More than 100 parents banded together and filed a legal position to prevent the Shenandoah County School Board from moving forward with its decision to rename two schools and a mascot.
Brad Pollack, a local attorney and a member of the Shenandoah County Board of Supervisors, filed the petition on behalf of the 140 parents arguing that the School Board failed, in several ways, to abide by its own rules and bylaws when it voted to rename Stonewall Jackson High School and Ashby Lee Elementary School last month. The board also determined it would change the Rebels mascot at North Fork Middle School.
The petition argues that the adults — listed as parents, custodians or legal guardians of current students — are “aggrieved” at the board’s decision because they love the names of the schools and “changing them will cause great upset and discord in their homes, these schools, and the community.”
The petition does not clarify whether the petitioners are associated with the schools in question but rather states that they are related to students attending school within the county.
As the opening salvo, Pollack argued that because the School Board is using money granted by the county to fund construction projects at Stonewall Jackson and Ashby Lee, the county is a part-owner of the properties along with the School Board. Because the board did not receive permission from the county, Pollack argues that the School Board “exceeded its authority in purporting to change the names [of the schools].”
Financial obligations pairing the board and the county on the construction projects expire in April 2021 for Ashby Lee and in January 2025 for Stonewall Jackson, the petition notes.
Not only did the School Board not consult with the Board of Supervisors, Pollack argued, but the meeting where they decided to rename the schools was conducted online — with the express purpose of the meeting being to determine the fate of the names of the schools.
Earlier this year the School Board, along with countless other boards and authorities, changed the rules regarding public meetings to allow for members to participate remotely. The new rules allow the School Board to meet remotely but if there isn’t a physical quorum then the meeting must be to discuss the emergency stated in the governor’s statement of emergency order and because it is “impracticable or unsafe to assemble a quorum in a single location.”
The School Board did discuss COVID-19 and the schools reopening plan at the July 9 meeting.
Pollack argued that the board’s July 9 meeting when members decided to change the names of the schools violated the new rules because a physical quorum wasn’t present and the meeting was not to address the emergency.
The 10-page petition quotes the School Board’s rules at length, arguing that the board members did not do enough to get input from the community, did not submit recommendations for new names three weeks in advance and only allowed the community six days to comment on the proposed decision.
The School Board’s rules, as quoted in the petition, say that “[i]t is the responsibility of the Shenandoah County School Board to determine the name of schools, school facilities, and areas of school facilities or grounds in the division. The board will solicit and accept input from the public regarding the names of schools or school facilities but reserves the right to make the final decision regarding the name of any school or school facility.”

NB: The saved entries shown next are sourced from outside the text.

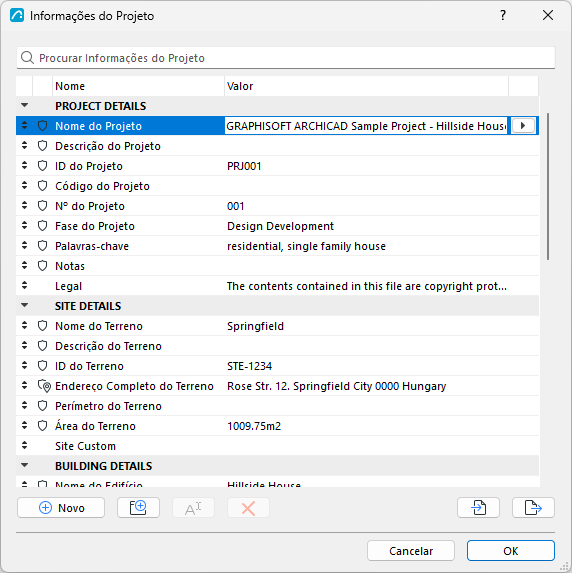
Task: Collapse the SITE DETAILS group
Action: (x=24, y=305)
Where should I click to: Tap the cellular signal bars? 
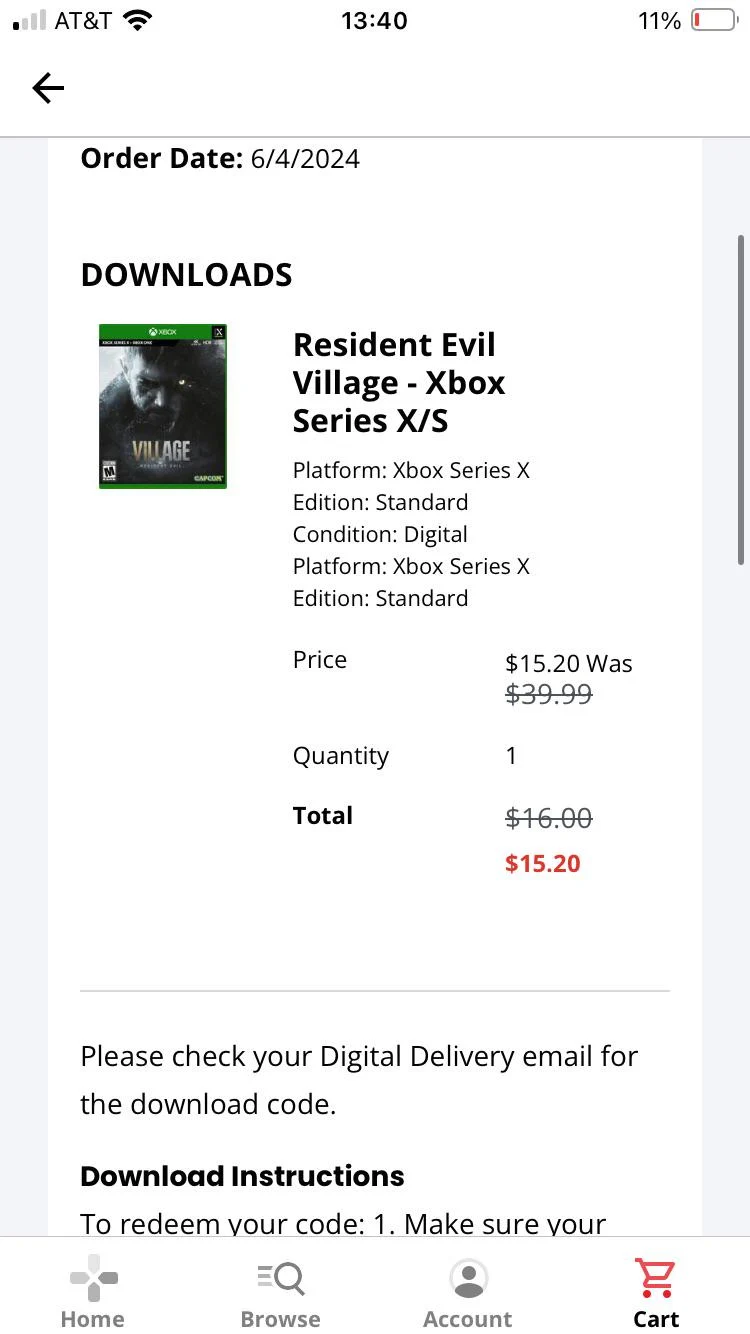[x=29, y=20]
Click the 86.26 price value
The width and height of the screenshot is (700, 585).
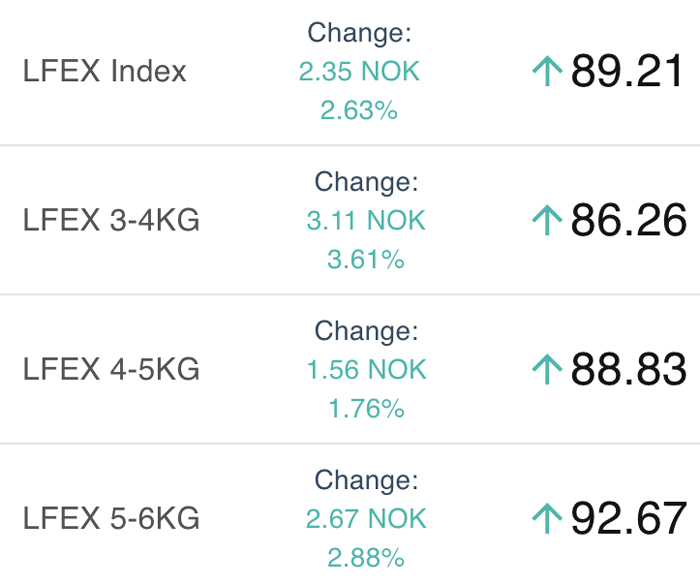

“In fulfilling this responsibility, the Board shall make every possible effort to respect the preference of the local school community,” the rules continue, “however, the final decisions on the naming of school facilities … shall rest entirely with the Board.”
The board’s rules allow for members to make a series of moves leading up to changing the name of a school including creating committees to work with the community to find out its interests.
According to the board’s rules, the board is allowed to rename schools or facilities “for a variety of reasons.” The rules include several options for ways to go about determining how and when to rename a school but the language is unclear about whether the board must include items such as recommendations or form committees prior to its decision.
The rules are clear that “in preparation for School Board action, the superintendent shall work in conjunction with the School Board member(s) from the affected district … to elicit community preferences and to establish procedures for reviewing community input.”
On several accounts, the petition argues that the School Board and superintendent failed to garner enough community input and provide enough time for feedback to act alone in deciding to rename the schools.
School Board Chairman Karen Whetzel did not have any comment on the petition on Tuesday.
Mark Johnston, the superintendent, wrote in an email Tuesday that he could not comment on the petition because nothing had been served.
Pollack filed the petition in the Shenandoah County Circuit Court on Monday afternoon.
The Shenandoah County Circuit Court has not announced when it will hear the petition.